Selected for Red Hook Labs’ New Artists programme, the photographer reflects on the complicated intersections of identity, family, and diaspora
“I’ve been thinking a lot about what home is – how people feel about the subject, and what thought is triggered upon hearing the word. The black body has repeatedly been robbed of the idea of a home. In terms of the family history that brought me to be seated on the bus with my notebook today, I’m a second-generation black British Jamaican African. At the end of 2017, I came to the realisation that Jamaica was only ever a stop-off in my ancestral history. For hundreds of years, black people have inhabited and continue to bring life to the rich, beautiful lands that make up the Caribbean. They are now forever connected. I am a Jamaican African due to the transatlantic slave trade. My lineage comes through the waters of the Atlantic Ocean, to the Caribbean Sea, and then back through the Atlantic again, towards Africa. Double-consciousness does not just exist in a western context, as in ‘black British’, ‘African American’. ‘Jamaican African’ is also an expression of black double-consciousness. It’s clear that the Caribbean ‘home’ was also part of this journey of robbery and separation from the mother continent.

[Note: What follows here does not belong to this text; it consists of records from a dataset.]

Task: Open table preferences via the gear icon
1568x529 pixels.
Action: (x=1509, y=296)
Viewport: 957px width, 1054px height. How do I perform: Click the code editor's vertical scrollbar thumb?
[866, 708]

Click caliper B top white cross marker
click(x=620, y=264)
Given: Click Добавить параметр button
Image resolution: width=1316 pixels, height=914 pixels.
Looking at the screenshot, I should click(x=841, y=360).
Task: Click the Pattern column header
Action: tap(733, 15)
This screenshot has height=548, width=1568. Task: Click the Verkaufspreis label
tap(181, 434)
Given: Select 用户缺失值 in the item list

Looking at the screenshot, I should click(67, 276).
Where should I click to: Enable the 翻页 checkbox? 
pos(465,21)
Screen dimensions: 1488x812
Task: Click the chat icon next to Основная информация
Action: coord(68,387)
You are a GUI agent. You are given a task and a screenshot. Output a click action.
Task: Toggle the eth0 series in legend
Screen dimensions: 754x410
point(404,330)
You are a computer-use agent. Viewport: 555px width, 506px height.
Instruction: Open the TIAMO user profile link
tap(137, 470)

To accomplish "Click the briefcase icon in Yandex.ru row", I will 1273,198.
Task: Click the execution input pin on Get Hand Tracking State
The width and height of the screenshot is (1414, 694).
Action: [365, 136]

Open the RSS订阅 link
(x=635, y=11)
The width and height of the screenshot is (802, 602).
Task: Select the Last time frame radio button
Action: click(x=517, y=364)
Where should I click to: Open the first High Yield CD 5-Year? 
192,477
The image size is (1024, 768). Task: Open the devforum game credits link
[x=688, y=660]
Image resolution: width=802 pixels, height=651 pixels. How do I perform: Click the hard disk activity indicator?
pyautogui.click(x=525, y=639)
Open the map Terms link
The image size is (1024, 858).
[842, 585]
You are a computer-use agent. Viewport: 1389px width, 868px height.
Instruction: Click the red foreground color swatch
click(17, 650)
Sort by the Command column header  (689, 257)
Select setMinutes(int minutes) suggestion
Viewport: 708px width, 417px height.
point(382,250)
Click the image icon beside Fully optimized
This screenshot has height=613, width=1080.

“I vowed to explore my home in Jamaica as soon as I could, so I travelled there in the summer of 2018 to stay with and meet my immediate family for the first time. Some of these photographs are from the small house that my grandad grew up in, which is in the parish of Saint Catherine. To access it you have to walk a beaten trail through a jungle-like setting, over the hills and through beautiful drooping trees. You know in films when they do that montage where you’re standing there as a modern-day person and your elders are running around you, all ghost-like? That’s what overcame me. It was quite ethereal.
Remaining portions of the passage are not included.